──────── SOURCE MATERIAL ────────

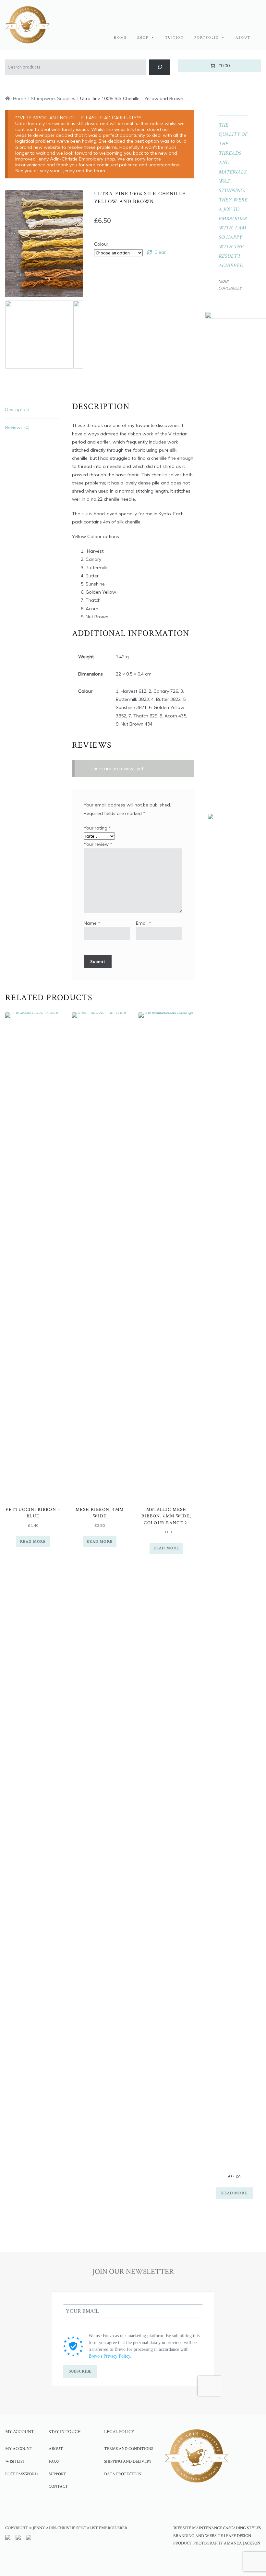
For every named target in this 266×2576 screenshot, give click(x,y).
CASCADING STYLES (242, 2528)
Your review (98, 844)
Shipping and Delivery (127, 2461)
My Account (18, 2448)
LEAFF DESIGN (237, 2536)
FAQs (54, 2461)
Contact (58, 2486)
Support (57, 2474)
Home (120, 37)
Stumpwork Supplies (53, 98)
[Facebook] (52, 2504)
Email (143, 923)
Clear (160, 252)
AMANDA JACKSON (242, 2543)
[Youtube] (89, 2504)
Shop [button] (143, 37)
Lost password (21, 2474)
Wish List (15, 2461)
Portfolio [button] (206, 37)
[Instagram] (71, 2504)
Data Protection (122, 2474)
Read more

────────

--- YOUR INSTRUCTIONS ---
Word for word, repeat the lines of data above, omitting every picture.

--- THE COMPLETED TASK ---
For every named target in this 266×2576 screenshot, give click(x,y).
CASCADING STYLES (242, 2528)
Your review (98, 844)
Shipping and Delivery (127, 2461)
My Account (18, 2448)
LEAFF DESIGN (237, 2536)
FAQs (54, 2461)
Contact (58, 2486)
Support (57, 2474)
Home (120, 37)
Stumpwork Supplies (53, 98)
[Facebook] (52, 2504)
Email (143, 923)
Clear (160, 252)
AMANDA JACKSON (242, 2543)
[Youtube] (89, 2504)
Shop [button] (143, 37)
Lost password (21, 2474)
Wish List (15, 2461)
Portfolio [button] (206, 37)
[Instagram] (71, 2504)
Data Protection (122, 2474)
Read more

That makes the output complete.